Educação sexual para decidir. Contraceptivos para não engravidar. Aborto legal, livre, seguro e gratuito para não morrer!
Direito ao casamentos e adoção homossexuais!
Revogação imediata do acordo Brasil-Vaticano!
Construir já um grande ato pelo direito ao aborto!
O PT e o completo abandono na luta pelos direitos das mulheres
Historicamente o PT esteve marcado pela defesa dos direitos das mulheres, em especial a partir de setores feministas que pautavam estas demandas. Queremos resgatar como a luta por estes direitos deve ser parte de uma estratégia revolucionária, onde a classe trabalhadora se posicione como “tribuno” de todos os setores oprimidos, buscando ser parte de grandes lutas pelos direitos democráticos mas vinculando-os à estratégia da revolução socialista, condição necessária para uma verdadeira emancipação dos oprimidos.
É importante resgatar um momento histórico que dividiu águas no regime do Brasil: o processo constituinte na década de 80. Neste momento o PT tinha uma “agenda” feminista que girava em torno da luta geral contra a discriminação, o direito à livre orientação sexual, a descriminalização e legalização do aborto.

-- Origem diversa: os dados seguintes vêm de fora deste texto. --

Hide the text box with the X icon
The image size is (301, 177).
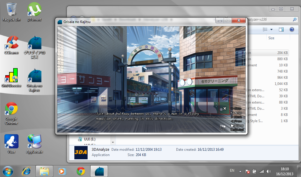(x=225, y=109)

Porém, como retrata um de seus quadros feministas, a luta contra a opressão às mulheres, dentro do PT, sofreu grandes pressões religiosas no marco da estratégia de transição pactuada impulsionada por este partido na transição da ditadura para a democracia. Na própria constituinte, sob pressão dos setores da Igreja católica, a direção do PT abriu mão dos direitos das mulheres para aprovar apenas a proposta da descriminalização do aborto e seu atendimento na rede pública de saúde. Como retrata esse mesmo quadro do feminismo petista: “As concessões a esses setores (da hierarquia da Igreja) foram feitos abrindo mão da unidade de encaminhamento (na Constituinte). Apenas nesse item, relativo ao aborto, aqueles deputados federais da bancada petista que se sentiam constrangidos, por suas relações religiosas, de votar a proposta do partido podiam abster-se, mas não se confrontar com a posição do partido votando contrariamente.” [1]
É a mesma estratégia parlamentar e de incorporação no Estado burguês moldada na transição pactuada no Brasil a que aparece hoje no governo do PT. A Frente, composta também pelo PSOL, denuncia “o patriarcado por meio de seus representantes na classe política conservadora” mas não entram na discussão central de que a sede de votos para o comando da presidência da república faz com que os direitos das mulheres e dos trabalhadores tenham que ser jogados fora para manter os acordos e privilégios de setores burgueses e da própria Igreja Católica no Estado, como faz não apenas Serra, mas também Dilma Roussef, candidata defendida por amplos setores do feminismo brasileiro mas que estas mesmas preferem se calar sobre a questão (e ainda contam com o apoio de setores antigo- vernistas como PSOL para essa estratégia).
O PT expressa hoje um abandono das bandeiras das mulheres porque a luta por estes direitos não esteve à margem de todo o processo que se inicia desde a traição das greves operárias nas décadas de 1970 e 1980, a transição pactuada para o regime democrático burguês e os 8 anos de governo Lula onde privilegiou a Igreja, os latifundiários e a burguesia. Neste sentido, podemos dizer que se hoje ainda há setores dentro do PT que lutam por este direito, inclusive com o lema “Continuaremos marchando, até todas sermos livres”, esta luta expressa limites importantes do ponto de vista da estratégia, já que ainda que conquistemos direitos democráticos importantes, como parte de grandes frentes-únicas, a verdadeira emancipação das mulheres só poderá se dar no marco de uma revolução socialista, que dê o ponta pé inicial para sentar as bases de uma nova sociedade e as condições para extirpar a opressão da sociedade. Ainda assim, nem mesmo para lutar pelos direitos democráticos estes setores atrelados ao governo têm se mostrado à altura, já que a Frente Pela Legalização do Aborto reúne mais de 200 assinaturas de diversas entidades e não consegue levar para as ruas mais de 80 mulheres e homens. Nós seguimos levantando as bandeiras democráticas e buscando a mais ampla frente-única para arrancá-las, como parte de uma estratégia de combate à sociedade capitalista.
[1] “O PT e o Feminismo”, artigo de Tatau Godinho, no livro “Mulher e Política, gênero e feminismo no Partido dos Trabalhadores”.